Cellular senescence, in which cell division is restricted for a long period, is a key factor in human aging and can be induced in response to cellular stress and stimuli, such as DNA damage, cellular stress, telomere shortening, reactive oxygen species activation, and oncogene activation [17]. Cells under stress are usually damaged, which considerably increases the possibility of cancer development [18]. Cellular senescence can either be beneficial or detrimental depending on the biological function and type of the cell undergoing this phenomenon [19]. Moreover, it ultimately leads to apoptosis [20]. The accumulation of senescent cells decelerates tissue regeneration and causes inflammation, leading to aging and carcinogenesis. Despite these studies, the biological roles and mechanisms of action of miRNAs in breast cancer remain unclear to date.

Thus, in this study, we aimed to investigate the functions and possible mechanisms of action of miRNAs in breast cancer to suppress carcinogenesis. This study offers miRNAs that can serve as novel therapeutic agents in breast cancer treatment.

Materials and methods

Chemicals and reagents

Antibodies against MDM2 and MDM4 were purchased from Santa Cruz Biotechnology (Dallas, TX, USA). A polyclonal antibody for YPEL3 was obtained from Boster Bio (Pleasanton, CA, USA). RPMI 1640 medium and fetal bovine serum (FBS) were purchased from HyClone (Logan, UT, USA). Doxorubicin was obtained from Selleck Chemicals (Houston, TX, USA).
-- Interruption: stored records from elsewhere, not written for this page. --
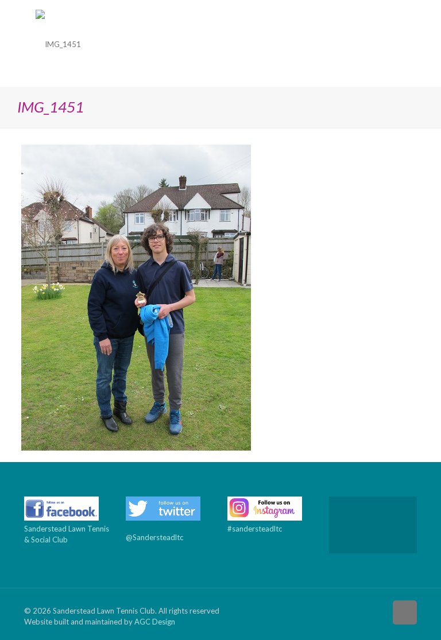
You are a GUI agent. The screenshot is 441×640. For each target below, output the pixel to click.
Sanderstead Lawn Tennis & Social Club (66, 534)
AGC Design (154, 621)
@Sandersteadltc (154, 537)
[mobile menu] (398, 43)
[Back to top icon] (405, 612)
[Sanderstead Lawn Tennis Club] (58, 43)
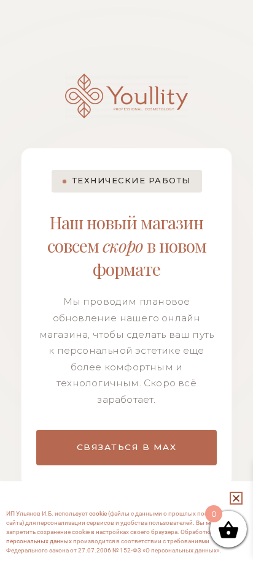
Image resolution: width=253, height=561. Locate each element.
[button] (236, 498)
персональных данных (39, 541)
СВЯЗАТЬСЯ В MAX (127, 447)
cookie (98, 513)
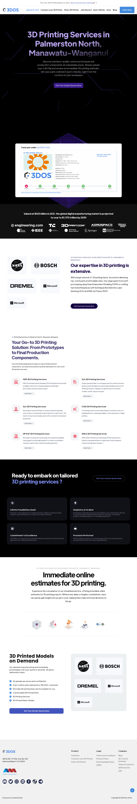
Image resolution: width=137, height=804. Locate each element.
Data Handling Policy (105, 762)
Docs (109, 10)
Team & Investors (126, 764)
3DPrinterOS (124, 768)
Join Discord (86, 10)
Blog (115, 10)
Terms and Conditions (106, 755)
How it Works (99, 10)
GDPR (98, 765)
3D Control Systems (123, 760)
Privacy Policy (102, 759)
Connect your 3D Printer (51, 10)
The enhanced chemiluminescence (ECL) kit and bicinchoninic acid (BCA) protein assay kit were purchased from Thermo Fisher Scientific (Waltham, MA, USA). QGreenBlue 2X qPCR Master Mix was obtained from Cell Safe (Yongin, Korea), and D-Plus™ CCK cell viability assay kit was purchased from Dongin biotech (Seoul, Korea). All the chemicals and reagents used in the experiments were of the highest commercially available quality.

Cell culture

Human breast cancer MCF-7 cells were purchased from Korea Cell Line Bank (Korea). The cells were cultured in RPMI 1640 medium supplemented with 10% (v/v) heat-inactivated FBS, 100 U/mL penicillin, and 100 μg/mL streptomycin at 37 °C in a humidified atmosphere of 5% CO2.

Transient transfection of miRNA

MiRNA mimics were obtained from BIONEER (Daejeon, Korea), and the sequences were as follows: Hsa-mir-34a (UGUUGGUCGAUUCUGUGACGGGU), Hsa-mir-605-5p (UCCUCUUCCGUGGUACCCUAAAU). The cells were transfected with 80 nM miRNA mimics using the Neon™ transfection system (Invitrogen, Carlsbad, CA, USA) and cultured in antibiotic-free RPMI medium with 10% FBS for 48 h.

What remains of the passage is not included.